Но для инфрасъемки не существует преград. И секунду за секундой, минуту за минутой мы продолжаем следить за каждым его движением. Видим, как он мечется по комнате, обессиленный, падает на диван, снова вскакивает, трясущимися пальцами ищет в кармане сигареты, не может их нащупать, выворачивает карман. Вот они наконец! Знакомая коробка – башня телецентра в миниатюре. Ничего сверхъестественного, если учесть, что ему, как и всем посетителям, раздали телемортоновские сигареты. И все же зрителей охватывает мистическое чувство – человек, совершивший убийство во время передачи Телемортона, курит сигареты Телемортона, и Телемортон показывает его миллионам.

Тягучие минуты, словно отмеренные разбросанными по полу окурками.

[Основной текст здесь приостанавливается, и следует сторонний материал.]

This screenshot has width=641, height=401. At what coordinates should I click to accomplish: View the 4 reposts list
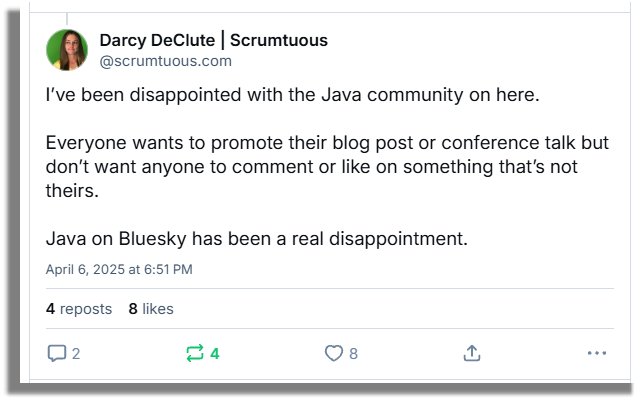pyautogui.click(x=79, y=309)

Но для зрителей, превратившихся в нервный придаток экрана, время бежит с космической скоростью. Некоторые зрители, вероятно, видели убийство Ли Освальда, некоторые – убийство Роберта Кеннеди, за эти десять лет, пока я был отлучен от цивилизации, телевидение, должно быть, не раз задабривало аудиторию подобными сценами, но никогда, никогда не представлялась уникальная возможность – почувствовать состояние убийцы вскоре после совершенного преступления, при помощи сверхчувствительного ока заглянуть в его словно лишенный черепной коробки мозг.

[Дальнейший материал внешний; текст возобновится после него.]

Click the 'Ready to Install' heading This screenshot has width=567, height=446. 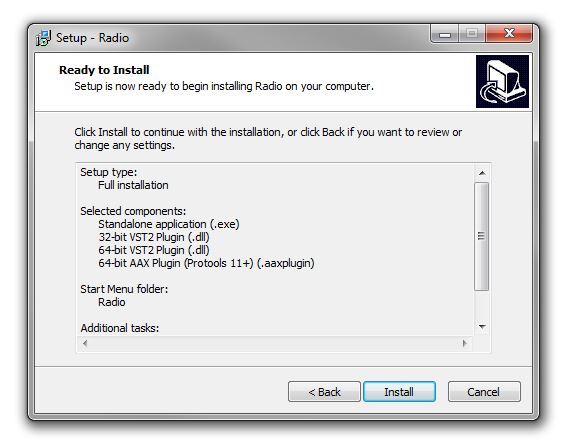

Переключение. Ступеньки, по которым на бесшумных подошвах поднимается телеоператор. Грязная лестничная площадка со множеством дверей. Тусклая лампочка под потолком, проволочные корзины с мусором. Телеоператор показывает кому-то на одну из дверей. Крупным планом цифра: 76, под ней написанная от руки визитная карточка: Джордж К. Васермут.

И тут же – озабоченное лицо шефа полиции, он совещается со своими подчиненными. Номерной знак машины, на которой сбежал убийца, оказался фальшивым, владельца не удалось установить. На заднем фоне – электрический план Нью-Йорка с перемещающимися в разных направлениях светлячками. Это патрульные машины. В репродукторе слышны их переговоры.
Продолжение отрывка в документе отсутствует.